Task item:
The lines to return are those from the line holding "Task: Click the" through the last line of the entries below, both included, written exactly and without pictures.

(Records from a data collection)
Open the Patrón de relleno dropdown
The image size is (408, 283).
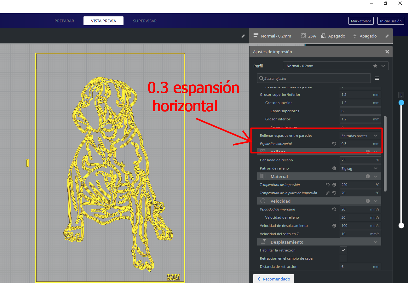(360, 168)
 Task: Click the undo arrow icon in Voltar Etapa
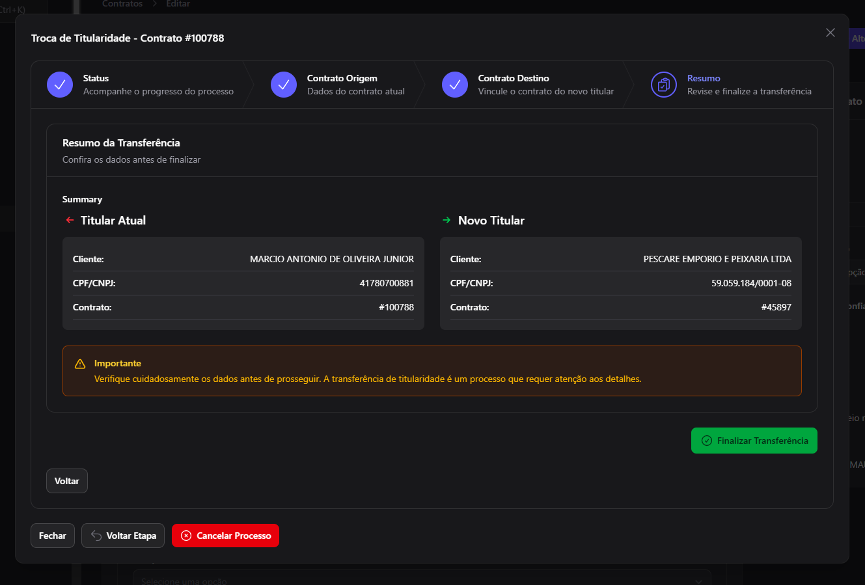pos(96,536)
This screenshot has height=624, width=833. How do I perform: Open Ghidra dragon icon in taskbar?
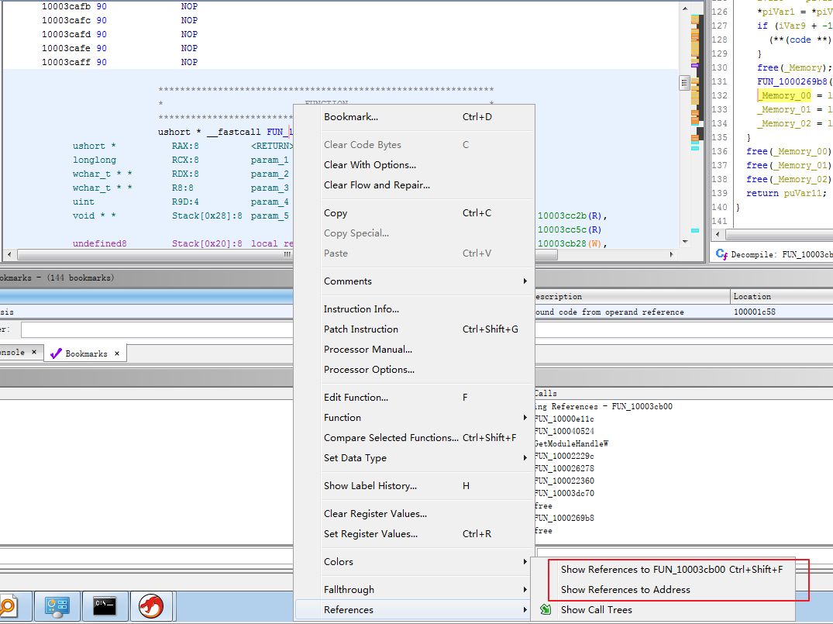[151, 606]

Result:
 Task: Click the undo arrow icon in Voltar Etapa
pos(96,536)
This screenshot has height=624, width=833. How do I perform: Open Ghidra dragon icon in taskbar?
[151, 606]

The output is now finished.